On Sat, 09 Apr 2005 21:04:27 -0700, Steve Jorgensen
<no****@nospam.nospam> wrote:

The way I understand timers, an ActiveX control (I'm thinking you are
planning on writing one) may not do the trick. WM_TIMER events are
used by the "normal" timers (SetTimer, the Timer control in VB and
Access) and they are low priority events, that only happen after all
other events are processed. They are also combined to a single event
if their time has expired before they got a change to tick.

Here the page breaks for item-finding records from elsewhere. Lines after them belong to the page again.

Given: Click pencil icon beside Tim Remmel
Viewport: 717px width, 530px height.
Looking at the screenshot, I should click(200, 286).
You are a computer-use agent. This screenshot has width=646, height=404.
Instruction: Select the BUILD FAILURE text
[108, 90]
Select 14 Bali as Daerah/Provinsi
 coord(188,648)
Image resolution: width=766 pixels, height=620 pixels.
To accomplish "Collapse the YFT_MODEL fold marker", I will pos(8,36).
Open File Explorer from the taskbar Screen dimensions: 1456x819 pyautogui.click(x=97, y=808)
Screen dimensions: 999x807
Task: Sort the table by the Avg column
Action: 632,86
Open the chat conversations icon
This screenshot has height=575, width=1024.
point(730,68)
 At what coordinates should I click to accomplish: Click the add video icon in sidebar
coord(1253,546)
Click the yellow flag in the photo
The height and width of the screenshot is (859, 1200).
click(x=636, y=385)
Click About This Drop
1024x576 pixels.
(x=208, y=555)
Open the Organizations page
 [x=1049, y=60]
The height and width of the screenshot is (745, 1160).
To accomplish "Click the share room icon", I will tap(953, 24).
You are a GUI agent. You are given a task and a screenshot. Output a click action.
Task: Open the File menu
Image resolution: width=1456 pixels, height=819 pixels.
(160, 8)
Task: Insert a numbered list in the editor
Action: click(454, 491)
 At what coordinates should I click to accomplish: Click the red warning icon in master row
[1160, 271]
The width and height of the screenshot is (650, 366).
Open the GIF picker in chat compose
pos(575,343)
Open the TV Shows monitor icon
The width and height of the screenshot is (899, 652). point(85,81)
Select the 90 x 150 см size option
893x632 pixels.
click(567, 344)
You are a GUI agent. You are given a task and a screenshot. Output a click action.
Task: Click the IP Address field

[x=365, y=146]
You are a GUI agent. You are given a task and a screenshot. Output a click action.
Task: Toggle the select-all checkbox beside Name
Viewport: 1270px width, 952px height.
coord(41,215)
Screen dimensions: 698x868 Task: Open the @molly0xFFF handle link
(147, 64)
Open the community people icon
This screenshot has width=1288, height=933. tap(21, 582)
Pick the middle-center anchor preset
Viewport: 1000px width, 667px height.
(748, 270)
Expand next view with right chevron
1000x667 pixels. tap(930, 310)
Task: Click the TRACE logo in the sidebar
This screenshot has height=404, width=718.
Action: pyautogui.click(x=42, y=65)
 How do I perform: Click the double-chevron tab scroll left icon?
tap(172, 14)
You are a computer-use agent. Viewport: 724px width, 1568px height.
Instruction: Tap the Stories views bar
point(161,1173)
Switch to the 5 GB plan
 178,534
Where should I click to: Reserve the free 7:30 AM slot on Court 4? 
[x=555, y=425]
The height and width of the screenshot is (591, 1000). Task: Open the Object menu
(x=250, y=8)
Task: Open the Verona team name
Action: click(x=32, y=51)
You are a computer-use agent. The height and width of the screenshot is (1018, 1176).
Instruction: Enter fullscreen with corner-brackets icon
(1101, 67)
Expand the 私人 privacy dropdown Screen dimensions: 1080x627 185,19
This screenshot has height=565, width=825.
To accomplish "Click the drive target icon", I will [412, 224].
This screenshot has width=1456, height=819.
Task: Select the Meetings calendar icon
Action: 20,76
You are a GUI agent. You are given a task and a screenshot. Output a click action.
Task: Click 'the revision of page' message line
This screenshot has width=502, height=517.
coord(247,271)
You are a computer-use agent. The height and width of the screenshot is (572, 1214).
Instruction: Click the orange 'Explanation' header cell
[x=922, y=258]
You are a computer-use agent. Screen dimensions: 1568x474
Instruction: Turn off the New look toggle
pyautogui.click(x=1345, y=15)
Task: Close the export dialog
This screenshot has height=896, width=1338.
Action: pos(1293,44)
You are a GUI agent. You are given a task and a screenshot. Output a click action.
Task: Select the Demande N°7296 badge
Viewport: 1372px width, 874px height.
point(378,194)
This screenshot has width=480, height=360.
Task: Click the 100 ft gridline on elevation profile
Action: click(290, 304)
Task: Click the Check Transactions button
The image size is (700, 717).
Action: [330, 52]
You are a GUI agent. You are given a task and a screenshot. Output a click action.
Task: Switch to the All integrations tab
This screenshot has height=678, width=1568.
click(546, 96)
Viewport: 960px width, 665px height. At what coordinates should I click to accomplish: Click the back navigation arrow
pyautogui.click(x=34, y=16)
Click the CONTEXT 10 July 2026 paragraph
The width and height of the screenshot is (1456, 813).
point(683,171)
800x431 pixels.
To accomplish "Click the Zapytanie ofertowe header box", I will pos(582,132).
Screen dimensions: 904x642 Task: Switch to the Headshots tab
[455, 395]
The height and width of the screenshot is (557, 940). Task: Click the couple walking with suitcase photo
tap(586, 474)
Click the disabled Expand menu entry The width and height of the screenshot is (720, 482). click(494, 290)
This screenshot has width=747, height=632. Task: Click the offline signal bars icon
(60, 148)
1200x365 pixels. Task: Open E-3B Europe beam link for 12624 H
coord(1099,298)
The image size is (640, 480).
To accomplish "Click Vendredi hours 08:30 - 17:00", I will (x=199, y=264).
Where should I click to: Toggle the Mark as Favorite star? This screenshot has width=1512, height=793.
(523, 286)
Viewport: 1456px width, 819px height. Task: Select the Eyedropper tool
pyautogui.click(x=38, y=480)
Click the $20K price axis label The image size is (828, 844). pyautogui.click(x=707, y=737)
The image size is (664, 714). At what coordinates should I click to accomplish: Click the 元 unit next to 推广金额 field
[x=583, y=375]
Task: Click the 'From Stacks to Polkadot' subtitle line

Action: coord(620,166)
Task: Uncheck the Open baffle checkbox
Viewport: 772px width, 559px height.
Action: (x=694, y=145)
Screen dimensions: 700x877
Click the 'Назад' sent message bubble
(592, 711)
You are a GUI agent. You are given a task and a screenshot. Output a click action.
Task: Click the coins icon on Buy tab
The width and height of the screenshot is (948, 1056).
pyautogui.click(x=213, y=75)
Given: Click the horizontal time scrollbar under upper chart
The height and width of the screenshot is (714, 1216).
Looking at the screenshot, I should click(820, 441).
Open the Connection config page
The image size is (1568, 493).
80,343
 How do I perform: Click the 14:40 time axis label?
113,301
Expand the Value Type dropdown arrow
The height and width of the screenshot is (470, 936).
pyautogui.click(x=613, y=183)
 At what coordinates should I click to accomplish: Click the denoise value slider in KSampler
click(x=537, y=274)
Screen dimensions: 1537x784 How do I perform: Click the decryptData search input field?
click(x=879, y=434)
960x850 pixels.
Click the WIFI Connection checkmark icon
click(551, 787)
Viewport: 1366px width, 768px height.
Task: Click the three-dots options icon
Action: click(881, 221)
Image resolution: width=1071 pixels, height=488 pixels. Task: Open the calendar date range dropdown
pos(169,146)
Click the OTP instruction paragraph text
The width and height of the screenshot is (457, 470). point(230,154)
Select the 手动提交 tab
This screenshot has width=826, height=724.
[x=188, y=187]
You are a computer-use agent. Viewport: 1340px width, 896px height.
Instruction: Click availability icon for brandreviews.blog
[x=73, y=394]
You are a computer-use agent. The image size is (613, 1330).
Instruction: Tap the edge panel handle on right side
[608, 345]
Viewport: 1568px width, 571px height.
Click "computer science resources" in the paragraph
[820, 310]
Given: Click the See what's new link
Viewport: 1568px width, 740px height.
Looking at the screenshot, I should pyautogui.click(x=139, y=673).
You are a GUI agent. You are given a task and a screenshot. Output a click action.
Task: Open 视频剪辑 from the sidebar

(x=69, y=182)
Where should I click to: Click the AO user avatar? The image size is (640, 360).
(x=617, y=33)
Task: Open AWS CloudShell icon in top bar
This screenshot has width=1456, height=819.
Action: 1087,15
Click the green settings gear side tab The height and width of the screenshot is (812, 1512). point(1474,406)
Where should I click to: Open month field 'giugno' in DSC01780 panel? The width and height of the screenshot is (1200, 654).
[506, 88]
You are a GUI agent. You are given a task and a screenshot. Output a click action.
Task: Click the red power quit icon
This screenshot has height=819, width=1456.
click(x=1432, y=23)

The multimedia timer timeSetEvent ticks more predictably, but at the
price of consuming more CPU resources.

-Tom.
>I've recently been playing with some UI ideas that require the user of a timer
>to drive animation. The problem I'm having is that Access routinely stops
>firing timer events for long periods of time.
>
>For example, the user types a character in another window, and the timer
>stops. The user types another key, and the timer starts again, runs for a few
>seconds, then stops again.
>
>Now, the code I'm writing would easily tolerate a few dropped timer event
>firings, but these long pauses just don't work.
>
>Of course, an ActiveX control might do the trick, but I also like to limit the
>use of external controls because it makes the software harder to deploy,
>especially for quick demos and such.
>
>Does anyone have any clever solutions for this problem?


Nov 13 '05 #11

P: n/a
On 11 Apr 2005 04:12:02 -0500, d.***************@blueyonder.co.uk (David
Schofield) wrote:
On Sun, 10 Apr 2005 23:15:39 -0700, in comp.databases.ms-access you
wrote:
I'm sure you're tight, but how thin? Do we know that Access does not shut
down handling of the timer when it feels like it?


Hi Steve
A quote of yours from the past:

From: Steve Jorgensen (no****@nospam.nospam)
Subject: Re: Blinking controls
Newsgroups: comp.databases.ms-access
Date: 2000-09-08 15:11:08 PST

After all, anyone who would try to drive a real-time
process in Access is terribly misguided to begin with.

!!!!
David


Well, there's real-time, and then there's real-time. I'm was expecting to be
able to use a timer for about 10 seconds at a shot, and hope to get at least
most of the event firings. I'm not expecting to use an Access app as a
stand-alone service, and expect it to be reliable.